Slovenian Silver Hen
- Other names: Slovene: Slovenska srebrna kokoš
- Country of origin: Slovenia
- Use: Primarily eggs

Traits
- Weight: Male: 2.7–3.2 kg; Female: 2.2–2.4 kg;
- Skin color: Yellow
- Egg color: Brown
- Comb type: Single

Classification

Notes
- Used as a parent breed for obtaining commercial crossbreeds

= Slovenian Silver Hen =

Chicken breed

Slovenian Silver Hen (Slovenska srebrna kokoš) is a traditional breed of domestic chicken, originating in Slovenia. The breed, that was developed some centuries ago on the Biotechnical Faculty of University of Ljubljana, is characterised by typical white coloured layer hens, used primarily for production of commercial crossbreeds sold under the trademark Prelux.

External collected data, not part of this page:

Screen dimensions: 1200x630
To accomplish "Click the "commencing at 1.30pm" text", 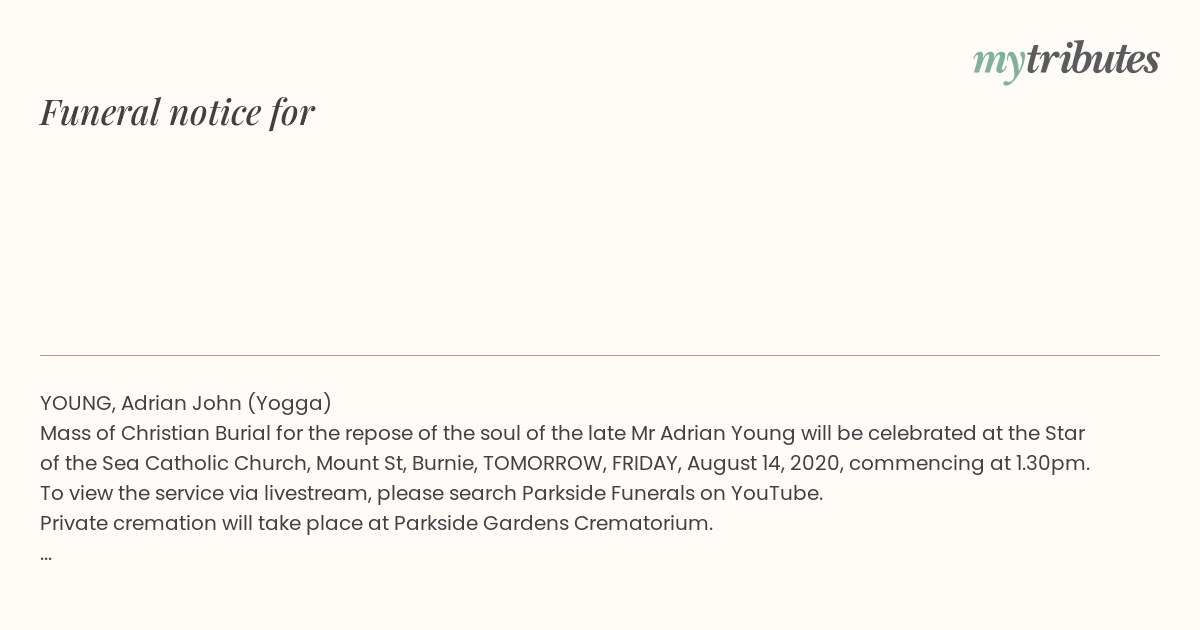I will pyautogui.click(x=969, y=463).
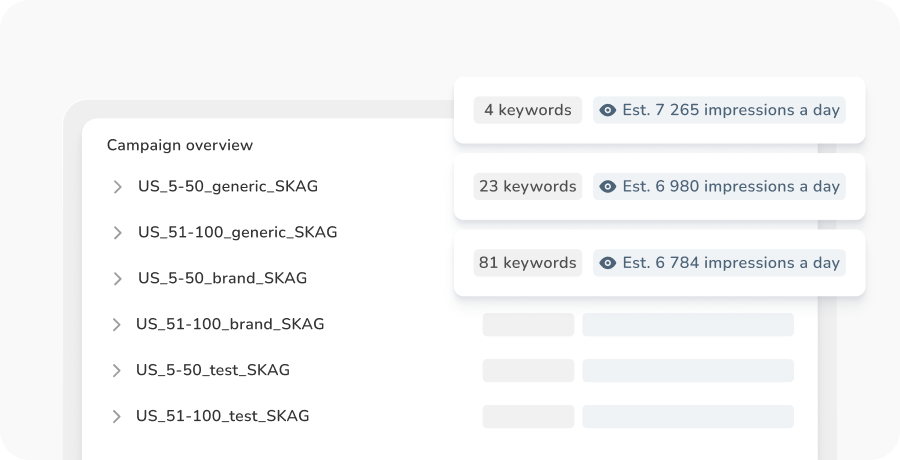Open the US_5-50_generic_SKAG campaign name
Screen dimensions: 900x460
pyautogui.click(x=228, y=186)
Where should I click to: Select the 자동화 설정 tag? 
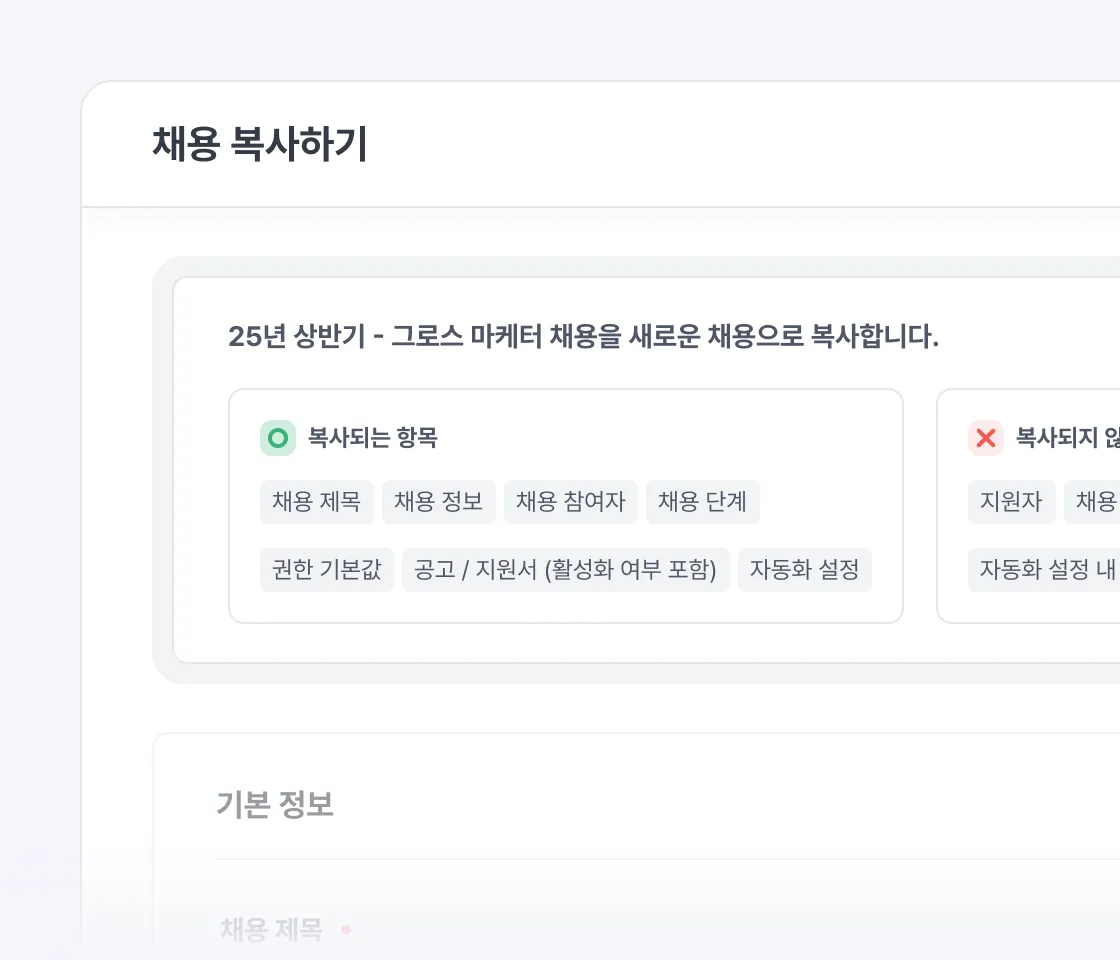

== History and distribution ==
The end of the 20th century is usually considered as this young breed's beginning, more specifically seventies, when experts from the Department of Animal Science of Biotechnical Faculty of Ljubljana started developing multiple Slovenian traditional chicken breeds. The Slovenian Silver Hen was consolidated and tested in year 1968. There are thought to be many starter breeds used for developing the Slovenian Silver. When selecting commercial crossbreeds the sex linked gene that codes for a typical white (silver) colour of plumage was preferred and selected for.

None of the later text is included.